Lo attendono per diverse ore lì all’aeroporto. Ma al momento della consegna restano interdetti. Aspettano di essere a Palermo insieme a lui per potersi rivolgere agli interpreti che avevano collaborato alle indagini. E una in particolare, Abraha Yodit, si rivela fondamentale. «Lei aveva seguito tutte le intercettazioni di Glauco II e in particolare quelle di Medhanie – spiega – E poi questa interprete per noi è diventata un punto di riferimento». Al confronto vocale segue un responso decisivo: «Ricordo lo sgomento di questa ragazza nell’affermare con certezza che aveva riconosciuto la voce di Medhanie come nelle intercettazioni del 2014 e del 2016 – continua Mosca – Mi disse, e lo ricordo nonostante sia passato un anno e numerose altre indagini, che il modo di parlare e l’aggressività erano gli stessi di quelli con cui Medhanie si esprimeva nelle intercettazioni del 2016, gridando perché evidentemente si trovava in luoghi affollati, un modo di fare che l’aveva addirittura mandata in burnaut per quante intercettazioni e quante cose aveva sentito, e quindi secondo lei non poteva sbagliarsi».
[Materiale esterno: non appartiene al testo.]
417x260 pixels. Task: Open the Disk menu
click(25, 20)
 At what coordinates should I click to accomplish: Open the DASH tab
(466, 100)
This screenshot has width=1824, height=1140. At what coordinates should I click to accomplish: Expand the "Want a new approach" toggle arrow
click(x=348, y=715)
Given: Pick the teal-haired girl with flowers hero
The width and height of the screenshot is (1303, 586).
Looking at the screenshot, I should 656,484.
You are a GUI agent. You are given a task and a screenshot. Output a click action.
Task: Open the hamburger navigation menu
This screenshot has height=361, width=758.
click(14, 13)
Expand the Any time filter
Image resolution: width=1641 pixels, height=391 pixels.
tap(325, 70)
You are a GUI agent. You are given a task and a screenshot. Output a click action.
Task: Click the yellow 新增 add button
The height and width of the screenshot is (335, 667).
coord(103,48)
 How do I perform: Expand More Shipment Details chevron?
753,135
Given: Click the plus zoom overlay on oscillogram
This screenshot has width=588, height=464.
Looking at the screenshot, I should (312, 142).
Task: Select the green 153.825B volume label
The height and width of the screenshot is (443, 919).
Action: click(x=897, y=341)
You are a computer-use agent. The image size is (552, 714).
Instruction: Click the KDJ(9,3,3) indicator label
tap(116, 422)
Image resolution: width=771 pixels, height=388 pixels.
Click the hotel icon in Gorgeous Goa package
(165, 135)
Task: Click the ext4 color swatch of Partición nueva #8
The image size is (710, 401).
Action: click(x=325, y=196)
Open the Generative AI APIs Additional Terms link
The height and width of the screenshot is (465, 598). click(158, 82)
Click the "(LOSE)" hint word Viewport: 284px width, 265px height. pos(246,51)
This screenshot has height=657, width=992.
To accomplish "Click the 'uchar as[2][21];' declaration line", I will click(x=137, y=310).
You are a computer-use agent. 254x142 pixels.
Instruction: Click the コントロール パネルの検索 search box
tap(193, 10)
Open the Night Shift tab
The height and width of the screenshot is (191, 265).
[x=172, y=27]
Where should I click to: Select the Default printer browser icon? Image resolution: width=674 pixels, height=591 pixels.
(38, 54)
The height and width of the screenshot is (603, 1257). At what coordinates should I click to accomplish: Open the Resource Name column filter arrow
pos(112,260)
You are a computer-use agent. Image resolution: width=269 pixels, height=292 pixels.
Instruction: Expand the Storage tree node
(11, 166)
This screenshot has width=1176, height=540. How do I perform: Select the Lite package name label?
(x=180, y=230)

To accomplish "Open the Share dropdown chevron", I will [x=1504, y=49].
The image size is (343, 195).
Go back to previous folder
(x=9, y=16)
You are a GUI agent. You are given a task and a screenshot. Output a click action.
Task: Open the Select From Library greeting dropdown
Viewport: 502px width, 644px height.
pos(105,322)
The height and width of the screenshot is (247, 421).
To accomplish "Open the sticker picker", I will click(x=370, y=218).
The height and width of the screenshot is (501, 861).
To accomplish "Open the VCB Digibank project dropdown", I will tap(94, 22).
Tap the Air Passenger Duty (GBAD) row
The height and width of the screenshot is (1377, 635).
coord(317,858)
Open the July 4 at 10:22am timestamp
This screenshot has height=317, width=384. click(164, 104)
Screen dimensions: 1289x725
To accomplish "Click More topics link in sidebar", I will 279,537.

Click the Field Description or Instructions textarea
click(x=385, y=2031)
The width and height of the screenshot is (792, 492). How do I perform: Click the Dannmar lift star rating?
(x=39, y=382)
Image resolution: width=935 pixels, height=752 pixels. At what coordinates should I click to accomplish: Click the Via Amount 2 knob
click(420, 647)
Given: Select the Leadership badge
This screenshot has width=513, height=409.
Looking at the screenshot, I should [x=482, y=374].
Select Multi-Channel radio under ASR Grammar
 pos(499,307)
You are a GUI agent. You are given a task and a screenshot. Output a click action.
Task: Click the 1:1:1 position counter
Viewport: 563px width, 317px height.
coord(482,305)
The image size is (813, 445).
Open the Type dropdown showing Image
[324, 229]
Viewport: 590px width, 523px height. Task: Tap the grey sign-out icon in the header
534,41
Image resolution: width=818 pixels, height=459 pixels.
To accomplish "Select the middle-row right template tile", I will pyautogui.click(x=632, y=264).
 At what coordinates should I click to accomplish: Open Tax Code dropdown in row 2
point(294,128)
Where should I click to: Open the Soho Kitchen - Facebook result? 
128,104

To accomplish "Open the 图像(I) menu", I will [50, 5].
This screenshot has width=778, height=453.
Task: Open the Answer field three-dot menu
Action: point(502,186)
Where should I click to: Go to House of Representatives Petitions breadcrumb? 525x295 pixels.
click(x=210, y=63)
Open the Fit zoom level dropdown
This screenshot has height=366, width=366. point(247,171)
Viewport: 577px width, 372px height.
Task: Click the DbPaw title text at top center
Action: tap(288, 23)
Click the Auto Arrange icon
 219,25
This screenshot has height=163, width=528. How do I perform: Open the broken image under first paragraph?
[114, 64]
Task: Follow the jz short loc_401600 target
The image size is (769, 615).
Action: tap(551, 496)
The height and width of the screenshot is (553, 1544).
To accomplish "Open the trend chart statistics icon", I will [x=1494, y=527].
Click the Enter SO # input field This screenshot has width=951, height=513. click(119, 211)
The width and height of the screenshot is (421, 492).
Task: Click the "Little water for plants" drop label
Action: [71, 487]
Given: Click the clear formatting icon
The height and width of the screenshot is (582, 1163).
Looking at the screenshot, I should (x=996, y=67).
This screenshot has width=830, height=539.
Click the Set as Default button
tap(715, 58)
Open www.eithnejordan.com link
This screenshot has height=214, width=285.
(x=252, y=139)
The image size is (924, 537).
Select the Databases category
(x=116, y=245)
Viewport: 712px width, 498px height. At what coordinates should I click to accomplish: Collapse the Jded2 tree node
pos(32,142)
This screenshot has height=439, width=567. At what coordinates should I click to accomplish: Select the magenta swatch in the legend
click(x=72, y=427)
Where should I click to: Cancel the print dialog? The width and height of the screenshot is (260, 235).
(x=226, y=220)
Un atteggiamento deciso che, tuttavia, non è trapelato durante la testimonianza della stessa interprete di fronte alla corte della quarta sezione penale appena tre settimane fa. «C’erano alcune telefonate semplici e altre con problemi di linea, il tono dipendeva dalla conversazione e dalla situazione – aveva riferito in aula – Le telefonate erano infinite e le persone tante, ma dopo un anno a sentire la stessa voce ho riconosciuto la familiarità con quella ascoltata nel 2016». A fine maggio, quindi, tutta questa sicurezza riferita oggi da Mosca non era emersa, anche perché le voci fatte ascoltare all’interprete dagli inquirenti erano state riconosciute «a orecchio», senza avvalersi di appositi dispositivi. L’esame del teste prosegue riepilogando quelle sono state le fasi principali di Glauco II. Rinviato invece il controesame, per questioni di tempo. La prossima udienza è fissata per fine giugno e sui teste da convocare il giudice Bruno Fasciana è stato perentorio col pm Geri Ferrara: «Citi il teste Marco Zonaro, se non si presenterà verrà accompagnato coattivamente, oltre che condannato dalle sezioni previste». Il perito tecnico nominato dalla Procura infatti era stato convocato già nelle precedenti udienze, senza presentarsi per impedimenti lavorativi. Intanto, sono stati sospesi i termini della custodia cautelare, che sarebbero scaduti a breve.